Политика в книгах: как бунтарка на троне становится охранителем
Автор: Борис Толчинский aka Брайан ТолуэллСегодня на АТ уже 5 глава новой повести "Мартовские иды", о которой я на днях рассказывал. Там важная коллизия: после ряда внешних потрясений и гражданского противоборства к власти в альтернативно-исторической Римской империи приходят... простолюдины. На самом деле - нет: все эти люди давно и плотно интегрированы в имперскую верхушку, они часть элиты, вернее, богемы, которая обслуживает подлинную власть, либо ожесточённо борется с нею, что по сути одно и то же. Но сами себя они настойчиво позиционируют как простых тружеников, вождей народа и выразителей его интересов.
А теперь - внезапно! см. текст - они сами оказываются у власти. Народные витии, журналисты, писатели, актёры, публицисты - те, кто привык вещать от имени широких масс. Правителем, первым министром, становится главный редактор скандальной плебейской газеты, один из третьестепенных, скорее даже анекдотичных, персонажей ещё первой трилогии "Наследники Рима". Эдакий новоримский Борис Джонсон, правда, калибром поменьше в разы, не всякий читатель и вспомнит его.

Задание 1: Соответствуют ли фрагменту текста эти утверждения: (а) на АТ уже выложена пятая глава новой повести; (б) первым министром становится актёр; (в) действие происходит в альтернативно-исторической Римской империи? Для каждого ответь «да» или «нет» и дословно приведи слова из текста, которые это решают.
Задание 2: Судя по фрагменту текста, из какой трилогии взят персонаж, который становится первым министром?
Задание 3: Выпиши из фрагмента текста слово в слово отрывок, который начинается со слов «Политика в книгах: как» и заканчивается словами «выразителей его интересов.».

Фрагмент материала:
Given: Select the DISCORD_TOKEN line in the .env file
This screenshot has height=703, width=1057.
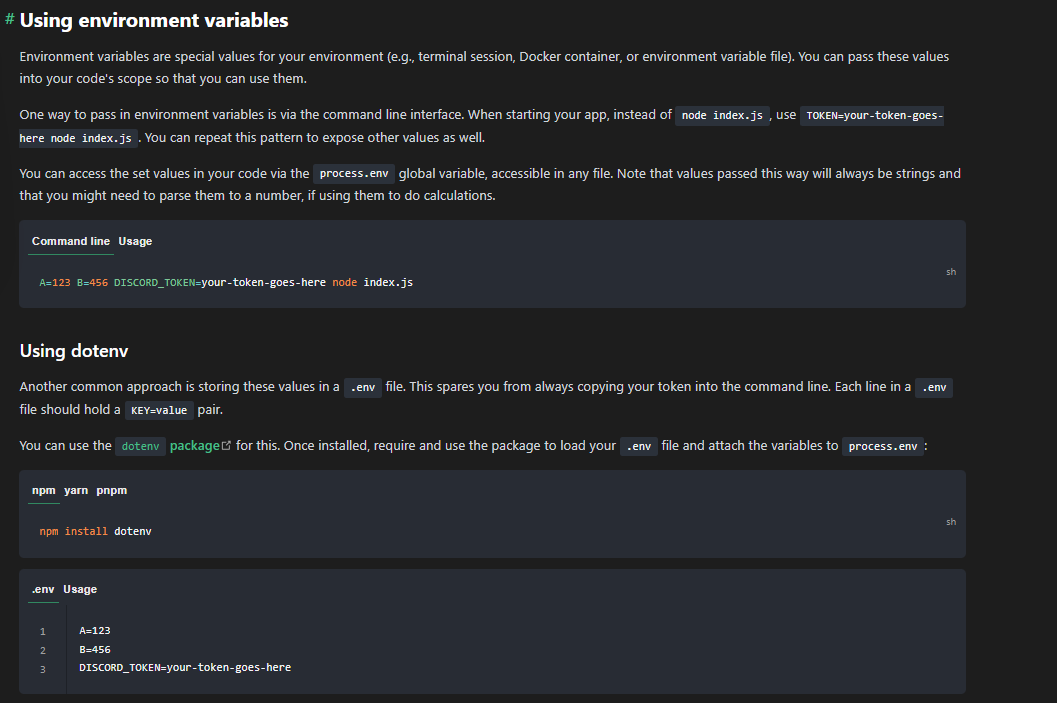Looking at the screenshot, I should pos(185,667).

Ответ 1:
(а) Да: «Сегодня на АТ уже 5 глава новой повести».
(б) Нет: «Правителем, первым министром, становится главный редактор скандальной плебейской газеты».
(в) Да: «к власти в альтернативно-исторической Римской империи приходят».

Ответ 2: Из первой трилогии «Наследники Рима».

Ответ 3:
Политика в книгах: как бунтарка на троне становится охранителем
Автор: Борис Толчинский aka Брайан ТолуэллСегодня на АТ уже 5 глава новой повести "Мартовские иды", о которой я на днях рассказывал. Там важная коллизия: после ряда внешних потрясений и гражданского противоборства к власти в альтернативно-исторической Римской империи приходят... простолюдины. На самом деле - нет: все эти люди давно и плотно интегрированы в имперскую верхушку, они часть элиты, вернее, богемы, которая обслуживает подлинную власть, либо ожесточённо борется с нею, что по сути одно и то же. Но сами себя они настойчиво позиционируют как простых тружеников, вождей народа и выразителей его интересов.